_Saved data entries_:
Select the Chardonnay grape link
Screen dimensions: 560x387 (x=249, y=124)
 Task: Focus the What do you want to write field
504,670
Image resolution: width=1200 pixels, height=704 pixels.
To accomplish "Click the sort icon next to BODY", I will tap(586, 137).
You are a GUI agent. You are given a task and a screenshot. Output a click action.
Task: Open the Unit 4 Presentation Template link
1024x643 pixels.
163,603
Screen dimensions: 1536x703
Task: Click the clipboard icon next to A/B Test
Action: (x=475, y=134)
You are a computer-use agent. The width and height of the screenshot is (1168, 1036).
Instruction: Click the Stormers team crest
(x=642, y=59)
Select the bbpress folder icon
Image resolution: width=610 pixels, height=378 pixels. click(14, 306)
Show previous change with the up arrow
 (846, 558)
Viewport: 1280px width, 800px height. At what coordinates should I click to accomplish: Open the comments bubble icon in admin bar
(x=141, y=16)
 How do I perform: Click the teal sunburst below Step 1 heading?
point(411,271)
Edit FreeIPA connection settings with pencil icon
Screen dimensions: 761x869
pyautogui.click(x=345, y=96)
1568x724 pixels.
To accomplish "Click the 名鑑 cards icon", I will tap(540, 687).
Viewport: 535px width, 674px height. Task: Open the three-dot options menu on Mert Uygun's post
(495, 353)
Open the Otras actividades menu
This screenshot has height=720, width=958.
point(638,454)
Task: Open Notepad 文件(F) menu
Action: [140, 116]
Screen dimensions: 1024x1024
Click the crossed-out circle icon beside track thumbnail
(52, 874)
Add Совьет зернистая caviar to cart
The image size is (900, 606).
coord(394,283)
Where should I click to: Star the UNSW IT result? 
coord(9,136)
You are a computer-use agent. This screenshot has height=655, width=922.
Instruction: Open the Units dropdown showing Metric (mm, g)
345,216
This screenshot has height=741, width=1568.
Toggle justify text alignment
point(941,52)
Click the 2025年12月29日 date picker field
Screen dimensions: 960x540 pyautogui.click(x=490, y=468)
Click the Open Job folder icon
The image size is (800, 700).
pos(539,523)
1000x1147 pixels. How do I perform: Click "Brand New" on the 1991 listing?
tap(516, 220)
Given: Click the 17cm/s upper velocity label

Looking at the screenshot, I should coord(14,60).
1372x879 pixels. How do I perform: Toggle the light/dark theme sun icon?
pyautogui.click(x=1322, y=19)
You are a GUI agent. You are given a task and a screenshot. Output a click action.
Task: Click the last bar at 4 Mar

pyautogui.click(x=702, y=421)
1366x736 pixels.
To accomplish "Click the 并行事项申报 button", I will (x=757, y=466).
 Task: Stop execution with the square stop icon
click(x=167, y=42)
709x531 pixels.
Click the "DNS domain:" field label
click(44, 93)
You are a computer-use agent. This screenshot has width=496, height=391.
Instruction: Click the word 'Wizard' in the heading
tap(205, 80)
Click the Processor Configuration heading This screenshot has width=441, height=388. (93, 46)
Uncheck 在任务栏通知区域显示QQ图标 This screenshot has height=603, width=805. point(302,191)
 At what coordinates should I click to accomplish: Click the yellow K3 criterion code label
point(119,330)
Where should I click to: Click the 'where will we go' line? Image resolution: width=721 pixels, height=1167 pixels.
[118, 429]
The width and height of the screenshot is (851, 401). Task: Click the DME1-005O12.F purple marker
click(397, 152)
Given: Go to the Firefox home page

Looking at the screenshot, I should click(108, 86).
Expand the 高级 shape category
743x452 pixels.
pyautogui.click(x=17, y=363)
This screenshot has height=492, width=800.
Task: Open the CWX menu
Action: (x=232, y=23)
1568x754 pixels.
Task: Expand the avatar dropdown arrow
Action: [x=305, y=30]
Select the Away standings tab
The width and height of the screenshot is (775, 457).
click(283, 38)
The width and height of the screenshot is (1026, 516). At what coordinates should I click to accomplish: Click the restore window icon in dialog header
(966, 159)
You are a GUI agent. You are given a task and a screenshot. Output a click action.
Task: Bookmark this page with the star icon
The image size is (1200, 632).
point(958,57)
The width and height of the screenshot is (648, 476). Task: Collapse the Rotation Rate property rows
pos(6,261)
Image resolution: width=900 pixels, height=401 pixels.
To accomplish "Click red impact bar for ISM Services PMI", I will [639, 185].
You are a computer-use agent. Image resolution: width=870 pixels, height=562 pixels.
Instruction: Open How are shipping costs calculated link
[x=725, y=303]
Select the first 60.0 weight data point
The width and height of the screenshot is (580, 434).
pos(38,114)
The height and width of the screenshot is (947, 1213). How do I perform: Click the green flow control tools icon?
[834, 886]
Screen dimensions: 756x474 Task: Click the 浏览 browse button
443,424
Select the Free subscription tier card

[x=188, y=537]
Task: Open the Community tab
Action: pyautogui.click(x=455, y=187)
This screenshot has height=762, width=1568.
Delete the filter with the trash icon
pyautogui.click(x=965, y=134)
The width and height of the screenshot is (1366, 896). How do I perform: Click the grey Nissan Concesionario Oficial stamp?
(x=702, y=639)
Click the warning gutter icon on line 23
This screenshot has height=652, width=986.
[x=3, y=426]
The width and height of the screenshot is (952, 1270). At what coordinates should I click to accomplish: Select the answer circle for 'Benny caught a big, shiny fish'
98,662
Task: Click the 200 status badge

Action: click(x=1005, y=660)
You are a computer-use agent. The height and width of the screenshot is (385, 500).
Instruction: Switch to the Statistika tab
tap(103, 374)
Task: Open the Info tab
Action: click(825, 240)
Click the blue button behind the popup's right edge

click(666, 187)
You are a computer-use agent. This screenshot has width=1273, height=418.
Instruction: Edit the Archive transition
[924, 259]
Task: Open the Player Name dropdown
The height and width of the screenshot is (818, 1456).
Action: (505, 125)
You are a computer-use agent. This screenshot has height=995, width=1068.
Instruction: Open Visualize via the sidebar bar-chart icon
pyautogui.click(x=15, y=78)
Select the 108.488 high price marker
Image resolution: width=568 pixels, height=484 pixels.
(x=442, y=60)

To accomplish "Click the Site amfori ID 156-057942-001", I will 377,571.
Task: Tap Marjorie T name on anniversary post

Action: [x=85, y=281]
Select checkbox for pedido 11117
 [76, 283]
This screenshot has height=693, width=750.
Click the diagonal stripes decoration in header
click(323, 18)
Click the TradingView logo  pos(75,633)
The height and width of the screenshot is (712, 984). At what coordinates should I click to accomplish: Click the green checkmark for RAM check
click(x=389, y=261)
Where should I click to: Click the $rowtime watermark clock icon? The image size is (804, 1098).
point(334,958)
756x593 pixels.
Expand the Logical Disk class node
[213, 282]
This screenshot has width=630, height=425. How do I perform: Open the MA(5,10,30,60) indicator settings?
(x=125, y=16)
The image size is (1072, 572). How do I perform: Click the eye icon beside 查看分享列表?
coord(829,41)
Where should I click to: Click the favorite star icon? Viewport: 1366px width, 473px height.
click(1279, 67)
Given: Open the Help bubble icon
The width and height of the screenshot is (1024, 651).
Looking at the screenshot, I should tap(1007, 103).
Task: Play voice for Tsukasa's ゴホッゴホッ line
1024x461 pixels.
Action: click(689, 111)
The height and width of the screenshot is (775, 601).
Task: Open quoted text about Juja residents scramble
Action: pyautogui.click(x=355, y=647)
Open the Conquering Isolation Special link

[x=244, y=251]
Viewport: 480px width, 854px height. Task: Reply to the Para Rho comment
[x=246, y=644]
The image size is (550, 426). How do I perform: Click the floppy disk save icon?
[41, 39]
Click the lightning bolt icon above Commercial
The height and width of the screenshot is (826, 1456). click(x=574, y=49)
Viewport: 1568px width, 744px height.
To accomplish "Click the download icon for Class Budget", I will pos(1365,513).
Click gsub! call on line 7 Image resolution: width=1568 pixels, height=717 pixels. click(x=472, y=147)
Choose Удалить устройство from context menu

_EXERCISE_:
Copy out, word for word, the part of the entries above that begins at the line with "Given: Click the 17cm/s upper velocity label" and ends at the line with "has width=496, height=391.", including both.

_WORKED SOLUTION_:
Given: Click the 17cm/s upper velocity label

Looking at the screenshot, I should coord(14,60).
1372x879 pixels. How do I perform: Toggle the light/dark theme sun icon?
pyautogui.click(x=1322, y=19)
You are a GUI agent. You are given a task and a screenshot. Output a click action.
Task: Click the last bar at 4 Mar

pyautogui.click(x=702, y=421)
1366x736 pixels.
To accomplish "Click the 并行事项申报 button", I will (x=757, y=466).
 Task: Stop execution with the square stop icon
click(x=167, y=42)
709x531 pixels.
Click the "DNS domain:" field label
click(44, 93)
You are a computer-use agent. This screenshot has width=496, height=391.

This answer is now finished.